▶ **Assignment**:
Go through the entries and copy every one exactly.

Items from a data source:
———
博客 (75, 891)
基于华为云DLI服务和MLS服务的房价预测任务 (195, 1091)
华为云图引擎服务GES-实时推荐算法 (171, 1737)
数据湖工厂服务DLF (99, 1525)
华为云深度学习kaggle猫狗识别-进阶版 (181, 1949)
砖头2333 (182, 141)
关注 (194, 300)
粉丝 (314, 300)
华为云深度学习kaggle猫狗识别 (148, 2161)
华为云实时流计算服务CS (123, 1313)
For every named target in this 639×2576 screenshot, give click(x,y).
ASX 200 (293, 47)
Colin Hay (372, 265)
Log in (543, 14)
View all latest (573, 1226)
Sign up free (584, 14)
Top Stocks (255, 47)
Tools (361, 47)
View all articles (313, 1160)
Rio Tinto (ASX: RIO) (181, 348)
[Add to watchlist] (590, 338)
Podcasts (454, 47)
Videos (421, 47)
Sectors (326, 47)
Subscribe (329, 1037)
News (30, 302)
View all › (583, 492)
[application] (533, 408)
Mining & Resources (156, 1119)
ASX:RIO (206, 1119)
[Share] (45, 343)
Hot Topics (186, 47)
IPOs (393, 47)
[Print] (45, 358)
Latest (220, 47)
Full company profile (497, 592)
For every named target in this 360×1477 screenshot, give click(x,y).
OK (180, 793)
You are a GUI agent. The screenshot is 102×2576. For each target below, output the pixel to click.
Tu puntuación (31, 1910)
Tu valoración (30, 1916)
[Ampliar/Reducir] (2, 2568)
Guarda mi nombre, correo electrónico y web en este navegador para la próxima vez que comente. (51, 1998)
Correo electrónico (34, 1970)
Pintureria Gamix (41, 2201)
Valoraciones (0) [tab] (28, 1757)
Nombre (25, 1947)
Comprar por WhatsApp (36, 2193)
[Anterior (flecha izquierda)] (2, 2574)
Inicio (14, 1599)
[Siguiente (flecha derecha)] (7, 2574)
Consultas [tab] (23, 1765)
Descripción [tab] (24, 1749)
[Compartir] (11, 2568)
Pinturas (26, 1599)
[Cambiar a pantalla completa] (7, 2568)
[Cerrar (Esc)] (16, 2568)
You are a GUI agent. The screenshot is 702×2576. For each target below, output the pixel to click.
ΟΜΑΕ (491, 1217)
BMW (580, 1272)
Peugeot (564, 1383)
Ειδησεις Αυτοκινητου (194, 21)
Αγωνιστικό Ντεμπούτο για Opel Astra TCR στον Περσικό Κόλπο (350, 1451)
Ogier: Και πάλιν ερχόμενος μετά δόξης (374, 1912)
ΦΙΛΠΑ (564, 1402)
———
▶ **Answer for the task**:
博客 (75, 891)
基于华为云DLI服务和MLS服务的房价预测任务 (195, 1091)
华为云图引擎服务GES-实时推荐算法 (171, 1737)
数据湖工厂服务DLF (99, 1525)
华为云深度学习kaggle猫狗识别-进阶版 (181, 1949)
砖头2333 (182, 141)
关注 (194, 300)
粉丝 (314, 300)
华为云深度学习kaggle猫狗识别 (148, 2161)
华为云实时流计算服务CS (123, 1313)
For every named target in this 639×2576 screenshot, give click(x,y).
ASX 200 (293, 47)
Colin Hay (372, 265)
Log in (543, 14)
View all latest (573, 1226)
Sign up free (584, 14)
Top Stocks (255, 47)
Tools (361, 47)
View all articles (313, 1160)
Rio Tinto (ASX: RIO) (181, 348)
[Add to watchlist] (590, 338)
Podcasts (454, 47)
Videos (421, 47)
Sectors (326, 47)
Subscribe (329, 1037)
News (30, 302)
View all › (583, 492)
[application] (533, 408)
Mining & Resources (156, 1119)
ASX:RIO (206, 1119)
[Share] (45, 343)
Hot Topics (186, 47)
IPOs (393, 47)
[Print] (45, 358)
Latest (220, 47)
Full company profile (497, 592)
For every named target in this 360×1477 screenshot, give click(x,y).
OK (180, 793)
You are a GUI agent. The screenshot is 102×2576. For each target below, output the pixel to click.
Tu puntuación (31, 1910)
Tu valoración (30, 1916)
[Ampliar/Reducir] (2, 2568)
Guarda mi nombre, correo electrónico y web en este navegador para la próxima vez que comente. (51, 1998)
Correo electrónico (34, 1970)
Pintureria Gamix (41, 2201)
Valoraciones (0) [tab] (28, 1757)
Nombre (25, 1947)
Comprar por WhatsApp (36, 2193)
[Anterior (flecha izquierda)] (2, 2574)
Inicio (14, 1599)
[Siguiente (flecha derecha)] (7, 2574)
Consultas [tab] (23, 1765)
Descripción [tab] (24, 1749)
[Compartir] (11, 2568)
Pinturas (26, 1599)
[Cambiar a pantalla completa] (7, 2568)
[Cerrar (Esc)] (16, 2568)
You are a GUI agent. The screenshot is 702×2576. For each target below, output the pixel to click.
ΟΜΑΕ (491, 1217)
BMW (580, 1272)
Peugeot (564, 1383)
Ειδησεις Αυτοκινητου (194, 21)
Αγωνιστικό Ντεμπούτο για Opel Astra TCR στον Περσικό Κόλπο (350, 1451)
Ogier: Και πάλιν ερχόμενος μετά δόξης (374, 1912)
ΦΙΛΠΑ (564, 1402)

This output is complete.